Q: This is what Khrushchev perceived in ’57, he was very perceptive.
A: It’s no wonder. To survive decades beside Stalin is not something ordinary people can do. Later, when the Cultural Revolution began, he instantly confirmed his view from what Mao had done. First, like Stalin, Mao attributed all achievements to himself and all mistakes to others, and never really reflected on himself. Once he heard the slightest opposition, it must be a conspiracy against him, suspicious to the extreme, basically a persecuted paranoia. Second, turning himself into a god, Khrushchev said, “Mao knocked down everything in order to lead the country to the point of honoring him as a god. In doing so, he reminds me of the time when our country mentioned Stalin’s name in a meeting and all stood up and clapped their hands, just as people crossed their chests in church when God was mentioned”. He thought it was an insult to human intellect and a degradation of dignity for everyone in the country to memorize Mao’s quotations.

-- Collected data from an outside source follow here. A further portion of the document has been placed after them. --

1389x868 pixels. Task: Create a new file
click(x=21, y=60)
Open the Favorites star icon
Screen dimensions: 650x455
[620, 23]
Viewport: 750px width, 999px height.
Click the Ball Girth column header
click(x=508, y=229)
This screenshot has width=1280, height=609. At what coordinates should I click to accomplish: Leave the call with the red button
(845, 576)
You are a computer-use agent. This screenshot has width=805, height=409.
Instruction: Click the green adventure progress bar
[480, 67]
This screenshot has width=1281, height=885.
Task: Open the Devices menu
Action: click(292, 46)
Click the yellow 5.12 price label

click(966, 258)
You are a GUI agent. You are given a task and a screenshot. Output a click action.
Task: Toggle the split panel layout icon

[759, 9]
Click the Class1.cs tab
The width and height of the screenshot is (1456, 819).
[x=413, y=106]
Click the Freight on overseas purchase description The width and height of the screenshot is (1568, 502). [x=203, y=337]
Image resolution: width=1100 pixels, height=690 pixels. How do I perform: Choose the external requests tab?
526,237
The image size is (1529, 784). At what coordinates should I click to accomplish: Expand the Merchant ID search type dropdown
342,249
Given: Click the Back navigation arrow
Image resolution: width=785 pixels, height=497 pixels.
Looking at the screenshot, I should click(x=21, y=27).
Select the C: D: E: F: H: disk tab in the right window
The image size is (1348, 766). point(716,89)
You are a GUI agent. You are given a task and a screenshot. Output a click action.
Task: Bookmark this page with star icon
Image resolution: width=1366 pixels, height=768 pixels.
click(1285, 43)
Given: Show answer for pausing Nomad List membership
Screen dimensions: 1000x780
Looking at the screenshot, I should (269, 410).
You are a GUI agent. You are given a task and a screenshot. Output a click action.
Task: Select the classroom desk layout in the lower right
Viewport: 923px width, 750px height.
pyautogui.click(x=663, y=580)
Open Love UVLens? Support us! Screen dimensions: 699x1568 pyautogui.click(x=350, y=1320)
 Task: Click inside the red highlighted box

In the twentieth century, when man had already landed on the moon, he actually made a nation believe in superstitious incantations. Third, Mao put his wife in charge of literature and art, as a result of which Chinese literary scholars and artists were subjected to “endless, unheard-of, and intolerable abuse. Fourth, the young people were allowed to use sticks to maintain order in schools and to determine how scientific principles should be taught. Khrushchev referred to the criminal law of tying people to poles and insulting them in the days of the Tsars, saying that Chernyshevsky had been subjected to this kind of punishment, and now in China it is done by young students.
Q: It seems that Khrushchev knew a lot about the Cultural Revolution, but at that time he was no longer the leader of the Soviet Communist Party.
A: Because of this, he was able to observe carefully and reflect on his judgment, and he even pointed out that “here is a sad law, that the dictatorship of the proletariat almost everywhere produces the dictatorship of individuals over the working class, over the party that achieves victory, and even over their own comrades in arms”. He asked, “Who exactly does the Communist Party serve? Its system of organization also allows a particular individual to use it to abuse power.” Communist Party officials often understand this only when they themselves are persecuted. Deng understood, but he couldn’t get out; Zhao Ziyang understood, but he had no way out.